- Episode no.: Season 1 Episode 8
- Directed by: Rick Bota
- Written by: Barbie Kligman; Gabrielle Stanton;
- Cinematography by: Paul M. Sommers
- Editing by: Joshua Butler
- Production code: 2J5007
- Original air date: November 5, 2009

Guest appearances
- Arielle Kebbel as Lexi Branson; Marguerite MacIntyre as Liz Forbes; Bianca Lawson as Emily Bennett; Jasmine Guy as Sheila Bennett;

Episode chronology
| ← Previous "Haunted" | Next → "History Repeating" |
- The Vampire Diaries season 1

= 162 Candles =

"162 Candles" is the eighth episode of the first season of the American supernatural teen drama television series The Vampire Diaries.

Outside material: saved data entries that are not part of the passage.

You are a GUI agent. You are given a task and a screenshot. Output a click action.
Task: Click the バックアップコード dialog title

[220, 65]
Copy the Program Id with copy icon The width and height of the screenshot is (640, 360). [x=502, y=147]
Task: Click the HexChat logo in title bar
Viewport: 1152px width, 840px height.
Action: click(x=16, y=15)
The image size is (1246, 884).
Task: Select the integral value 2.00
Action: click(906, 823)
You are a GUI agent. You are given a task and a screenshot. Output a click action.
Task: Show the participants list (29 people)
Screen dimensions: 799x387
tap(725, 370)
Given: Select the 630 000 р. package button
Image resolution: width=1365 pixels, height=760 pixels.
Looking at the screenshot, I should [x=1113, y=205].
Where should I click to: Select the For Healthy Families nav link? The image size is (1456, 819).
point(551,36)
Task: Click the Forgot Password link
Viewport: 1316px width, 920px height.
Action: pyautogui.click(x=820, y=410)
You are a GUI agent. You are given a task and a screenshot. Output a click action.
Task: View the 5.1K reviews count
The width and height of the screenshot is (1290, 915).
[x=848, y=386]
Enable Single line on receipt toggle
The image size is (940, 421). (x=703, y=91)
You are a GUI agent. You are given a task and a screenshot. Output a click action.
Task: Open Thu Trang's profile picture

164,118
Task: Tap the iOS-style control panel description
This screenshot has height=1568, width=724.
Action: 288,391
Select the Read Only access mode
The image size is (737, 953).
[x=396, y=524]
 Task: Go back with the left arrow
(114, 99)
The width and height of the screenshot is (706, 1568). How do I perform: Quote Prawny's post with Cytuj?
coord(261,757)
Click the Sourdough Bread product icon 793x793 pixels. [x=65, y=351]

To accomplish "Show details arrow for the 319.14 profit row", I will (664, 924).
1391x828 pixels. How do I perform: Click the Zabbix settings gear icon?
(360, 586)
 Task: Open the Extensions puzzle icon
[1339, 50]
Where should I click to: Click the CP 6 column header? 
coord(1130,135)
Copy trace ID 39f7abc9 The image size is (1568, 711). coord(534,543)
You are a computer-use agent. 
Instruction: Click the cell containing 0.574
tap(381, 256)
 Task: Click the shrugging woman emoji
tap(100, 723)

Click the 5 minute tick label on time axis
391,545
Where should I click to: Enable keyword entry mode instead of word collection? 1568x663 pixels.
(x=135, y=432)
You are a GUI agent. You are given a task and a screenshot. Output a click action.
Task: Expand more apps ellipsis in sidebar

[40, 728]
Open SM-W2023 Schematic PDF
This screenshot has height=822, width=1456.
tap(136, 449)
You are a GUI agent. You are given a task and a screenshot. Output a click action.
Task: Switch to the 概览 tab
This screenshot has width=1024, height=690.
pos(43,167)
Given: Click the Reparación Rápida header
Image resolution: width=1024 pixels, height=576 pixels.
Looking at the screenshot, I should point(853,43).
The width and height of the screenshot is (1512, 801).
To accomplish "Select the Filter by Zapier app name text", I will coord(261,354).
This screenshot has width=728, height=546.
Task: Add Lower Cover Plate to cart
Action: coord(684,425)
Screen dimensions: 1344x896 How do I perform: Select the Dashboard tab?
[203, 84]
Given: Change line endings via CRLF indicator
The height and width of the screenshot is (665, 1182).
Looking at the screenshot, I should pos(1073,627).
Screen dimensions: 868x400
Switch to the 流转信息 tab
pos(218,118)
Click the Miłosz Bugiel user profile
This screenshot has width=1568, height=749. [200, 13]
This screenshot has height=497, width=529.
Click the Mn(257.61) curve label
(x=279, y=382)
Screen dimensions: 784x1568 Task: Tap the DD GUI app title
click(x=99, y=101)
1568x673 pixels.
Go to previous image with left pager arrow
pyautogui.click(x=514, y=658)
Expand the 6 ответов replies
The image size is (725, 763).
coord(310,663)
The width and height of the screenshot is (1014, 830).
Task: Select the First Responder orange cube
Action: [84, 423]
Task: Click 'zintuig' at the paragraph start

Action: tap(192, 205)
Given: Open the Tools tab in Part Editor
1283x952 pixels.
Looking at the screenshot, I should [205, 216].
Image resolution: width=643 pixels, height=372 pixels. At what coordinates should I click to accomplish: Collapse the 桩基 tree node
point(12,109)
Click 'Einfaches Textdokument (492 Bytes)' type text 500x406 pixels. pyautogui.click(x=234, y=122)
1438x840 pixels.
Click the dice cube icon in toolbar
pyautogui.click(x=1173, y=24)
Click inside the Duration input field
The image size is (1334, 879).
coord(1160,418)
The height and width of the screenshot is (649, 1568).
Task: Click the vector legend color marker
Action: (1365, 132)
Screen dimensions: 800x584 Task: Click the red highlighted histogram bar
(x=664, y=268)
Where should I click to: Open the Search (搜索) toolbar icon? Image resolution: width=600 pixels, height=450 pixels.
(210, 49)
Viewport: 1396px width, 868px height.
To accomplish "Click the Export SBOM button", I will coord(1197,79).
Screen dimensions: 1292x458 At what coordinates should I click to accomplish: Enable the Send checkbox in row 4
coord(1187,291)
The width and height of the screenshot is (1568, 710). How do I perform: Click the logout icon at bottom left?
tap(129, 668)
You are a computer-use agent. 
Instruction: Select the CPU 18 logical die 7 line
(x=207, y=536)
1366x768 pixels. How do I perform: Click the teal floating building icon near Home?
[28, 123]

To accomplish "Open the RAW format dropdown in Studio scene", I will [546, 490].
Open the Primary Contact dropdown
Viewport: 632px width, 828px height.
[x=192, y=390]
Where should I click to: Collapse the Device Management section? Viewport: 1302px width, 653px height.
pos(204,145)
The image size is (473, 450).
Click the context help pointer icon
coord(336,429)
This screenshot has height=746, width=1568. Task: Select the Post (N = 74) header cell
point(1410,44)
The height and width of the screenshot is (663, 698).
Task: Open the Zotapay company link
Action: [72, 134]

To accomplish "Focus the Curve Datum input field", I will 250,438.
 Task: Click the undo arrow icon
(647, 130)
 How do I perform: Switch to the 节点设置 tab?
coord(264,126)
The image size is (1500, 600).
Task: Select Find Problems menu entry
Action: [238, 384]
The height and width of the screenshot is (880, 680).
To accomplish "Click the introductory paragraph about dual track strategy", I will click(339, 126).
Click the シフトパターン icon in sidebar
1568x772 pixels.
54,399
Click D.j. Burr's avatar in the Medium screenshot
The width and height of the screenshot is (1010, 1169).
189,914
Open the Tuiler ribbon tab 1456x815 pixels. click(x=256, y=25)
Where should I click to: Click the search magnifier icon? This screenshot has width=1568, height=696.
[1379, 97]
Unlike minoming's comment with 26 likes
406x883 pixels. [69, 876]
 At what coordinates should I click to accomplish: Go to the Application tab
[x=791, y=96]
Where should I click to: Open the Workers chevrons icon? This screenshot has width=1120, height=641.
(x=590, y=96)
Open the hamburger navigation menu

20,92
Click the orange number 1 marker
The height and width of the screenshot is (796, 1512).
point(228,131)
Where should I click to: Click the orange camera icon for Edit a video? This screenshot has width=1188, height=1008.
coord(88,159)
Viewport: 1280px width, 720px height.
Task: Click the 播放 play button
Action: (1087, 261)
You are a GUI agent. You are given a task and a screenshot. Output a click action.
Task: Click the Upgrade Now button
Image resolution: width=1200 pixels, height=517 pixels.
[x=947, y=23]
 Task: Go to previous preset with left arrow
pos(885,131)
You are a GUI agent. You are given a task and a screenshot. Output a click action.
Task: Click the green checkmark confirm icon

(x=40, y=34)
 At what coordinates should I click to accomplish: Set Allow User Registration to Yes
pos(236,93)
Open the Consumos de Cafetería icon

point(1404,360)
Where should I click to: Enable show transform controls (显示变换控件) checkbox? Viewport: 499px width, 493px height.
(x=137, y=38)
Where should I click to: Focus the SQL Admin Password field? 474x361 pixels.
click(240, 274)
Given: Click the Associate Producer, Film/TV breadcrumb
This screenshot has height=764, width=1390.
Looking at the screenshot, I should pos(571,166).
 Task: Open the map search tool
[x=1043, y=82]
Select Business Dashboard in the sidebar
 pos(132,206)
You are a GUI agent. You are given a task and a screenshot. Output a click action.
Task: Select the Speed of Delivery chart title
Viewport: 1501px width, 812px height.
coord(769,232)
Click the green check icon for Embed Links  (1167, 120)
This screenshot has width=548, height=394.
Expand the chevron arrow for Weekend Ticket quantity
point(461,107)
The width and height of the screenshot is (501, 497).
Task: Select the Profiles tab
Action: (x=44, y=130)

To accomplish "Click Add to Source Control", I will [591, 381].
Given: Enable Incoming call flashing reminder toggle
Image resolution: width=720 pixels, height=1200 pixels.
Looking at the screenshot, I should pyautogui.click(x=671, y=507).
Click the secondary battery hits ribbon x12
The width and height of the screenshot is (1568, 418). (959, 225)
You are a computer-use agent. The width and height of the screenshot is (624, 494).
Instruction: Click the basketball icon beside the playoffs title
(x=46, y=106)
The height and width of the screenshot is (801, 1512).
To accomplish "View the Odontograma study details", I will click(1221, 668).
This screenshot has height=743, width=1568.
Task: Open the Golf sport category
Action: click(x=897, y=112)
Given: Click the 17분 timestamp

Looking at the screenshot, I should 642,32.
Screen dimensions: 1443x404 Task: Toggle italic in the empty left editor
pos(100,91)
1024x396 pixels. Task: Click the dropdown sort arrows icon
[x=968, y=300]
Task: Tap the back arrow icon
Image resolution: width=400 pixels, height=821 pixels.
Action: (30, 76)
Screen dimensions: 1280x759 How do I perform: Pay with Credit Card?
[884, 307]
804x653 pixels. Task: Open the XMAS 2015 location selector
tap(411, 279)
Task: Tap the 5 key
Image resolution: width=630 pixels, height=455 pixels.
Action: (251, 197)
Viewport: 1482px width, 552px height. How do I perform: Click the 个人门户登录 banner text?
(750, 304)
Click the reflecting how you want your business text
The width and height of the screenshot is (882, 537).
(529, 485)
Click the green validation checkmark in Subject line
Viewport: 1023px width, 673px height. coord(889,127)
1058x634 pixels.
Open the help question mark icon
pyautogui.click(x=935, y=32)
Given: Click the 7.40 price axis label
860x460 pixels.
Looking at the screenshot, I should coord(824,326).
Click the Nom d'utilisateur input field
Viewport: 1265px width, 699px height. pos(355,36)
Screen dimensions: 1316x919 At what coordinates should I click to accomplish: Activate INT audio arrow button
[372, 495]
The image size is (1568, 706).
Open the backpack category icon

It aired on The CW on November 5, 2009. The episode was written by co-executive producer Barbie Kligman and consulting producer Gabrielle Stanton, and directed by Rick Bota.

==Plot==
The episode starts with Stefan (Paul Wesley) waking up at the living room and hearing noises in the house. He thinks that is Damon (Ian Somerhalder) but it is really his old friend Lexi (Arielle Kebbel) who came to celebrate his birthday. Stefan is happy to see her and he tells her about the recent happenings in Mystic Falls, including Elena (Nina Dobrev) but he does not mention that Elena looks exactly like Katherine.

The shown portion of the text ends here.